To find the angular position and angular velocity at a given time, we need to differentiate the equation for angular position with respect to time.
Given: Theta = 4.0t - 3t^2 + t^3
(a.) Angular Position at t=0:
To find the angular position at t=0, substitute t=0 into the equation:
Theta(0) = 4.0(0) - 3(0^2) + (0^3)
Theta(0) = 0 radians
Therefore, the point's angular position at t=0 is 0 radians.
(b.) Angular Velocity:
To find the angular velocity, differentiate the equation for angular position with respect to time (t):
dTheta/dt = d/dt(4.0t - 3t^2 + t^3)
dTheta/dt = 4.0 - 6t + 3t^2
The resulting expression represents the angular velocity, which gives us the rate of change of angular position with respect to time.

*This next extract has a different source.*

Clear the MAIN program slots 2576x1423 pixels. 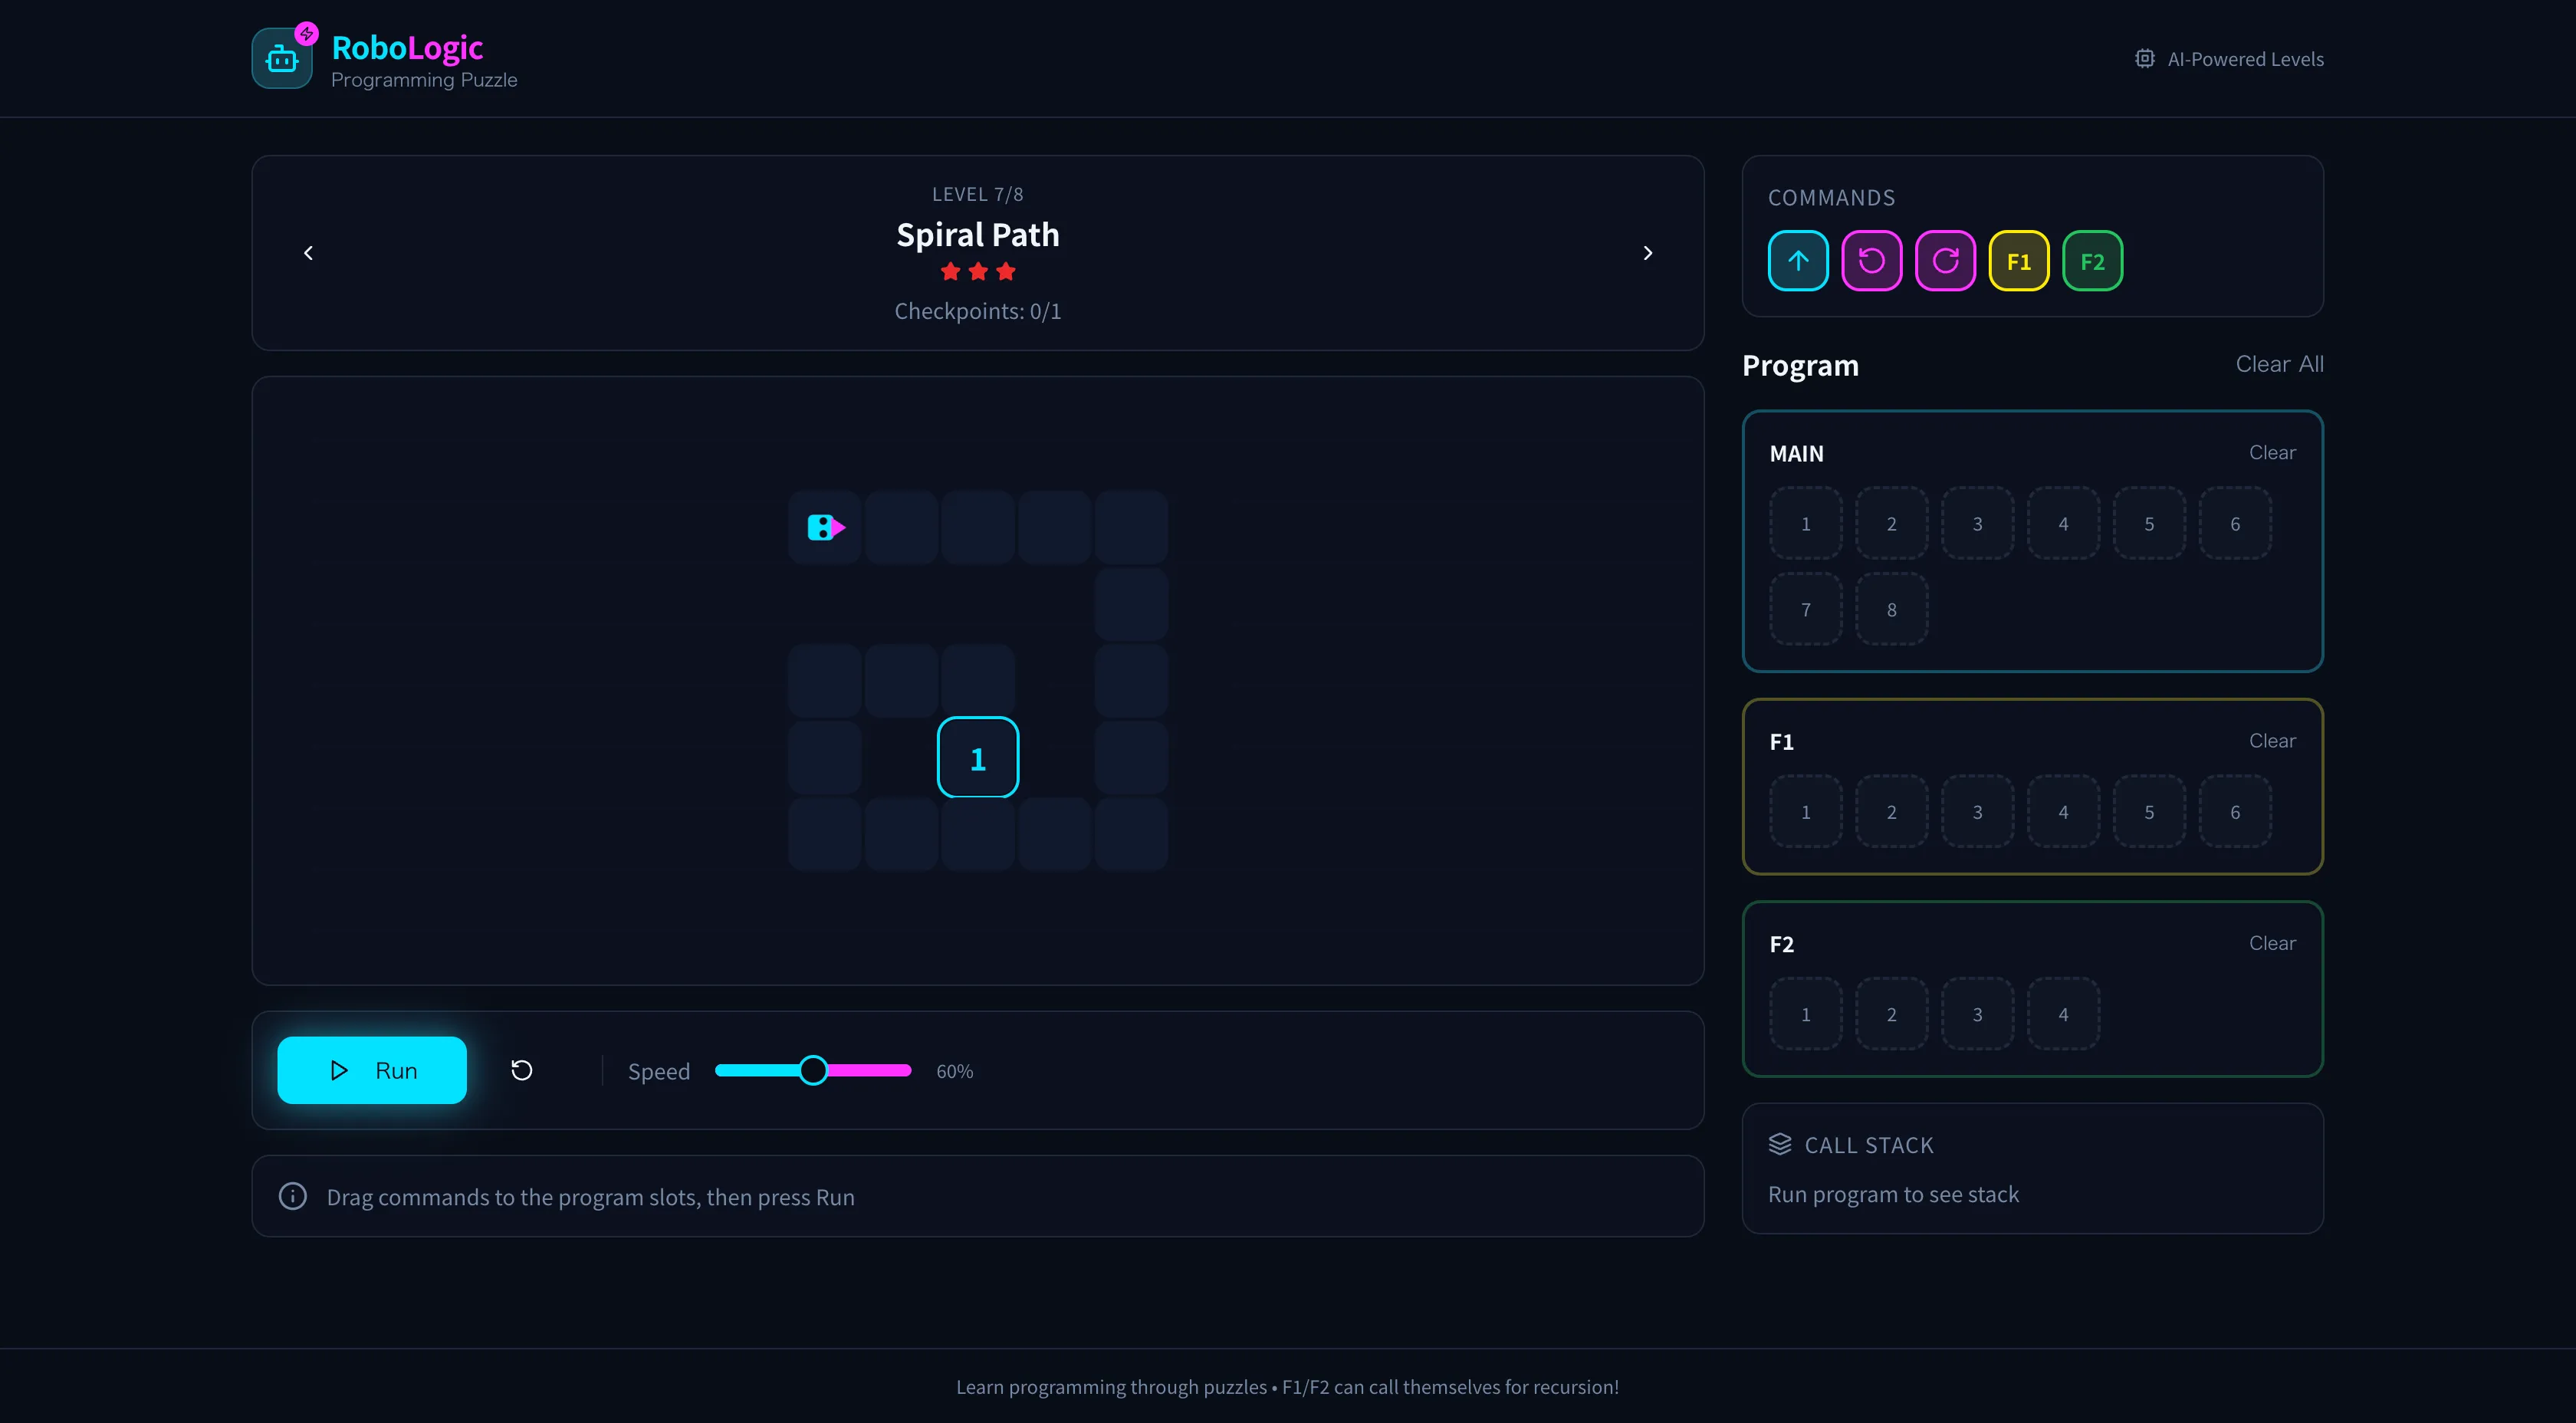point(2271,452)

(c.) Angular Velocity at t=4.0s:
Substituting t=4.0s into the expression for angular velocity:
Angular velocity at t=4.0s = 4.0 - 6(4.0) + 3(4.0^2)
Angular velocity at t=4.0s = 4.0 - 24.0 + 48.0
Angular velocity at t=4.0s = 28.0 radians per second
Therefore, the angular velocity at t=4.0s is 28.0 radians per second.
(d.) Instantaneous Angular Acceleration at the Beginning:
To find the instantaneous angular acceleration at the beginning of the time interval, we differentiate the angular velocity equation with respect to time:
d^2Theta/dt^2 = d/dt(4.0 - 6t + 3t^2)
d^2Theta/dt^2 = -6 + 6t
Substituting t=0 into the expression for angular acceleration:
Instantaneous angular acceleration at the beginning = -6 + 6(0)
Instantaneous angular acceleration at the beginning = -6 radians per second squared
Therefore, the instantaneous angular acceleration at the beginning of the time interval is -6 radians per second squared.
(e.) Instantaneous Angular Acceleration at the End:
To find the instantaneous angular acceleration at the end of the time interval, we substitute t=4.0s into the angular acceleration equation:
Instantaneous angular acceleration at the end = -6 + 6(4.0)
Instantaneous angular acceleration at the end = -6 + 24.0
Instantaneous angular acceleration at the end = 18 radians per second squared
Therefore, the instantaneous angular acceleration at the end of the time interval is 18 radians per second squared.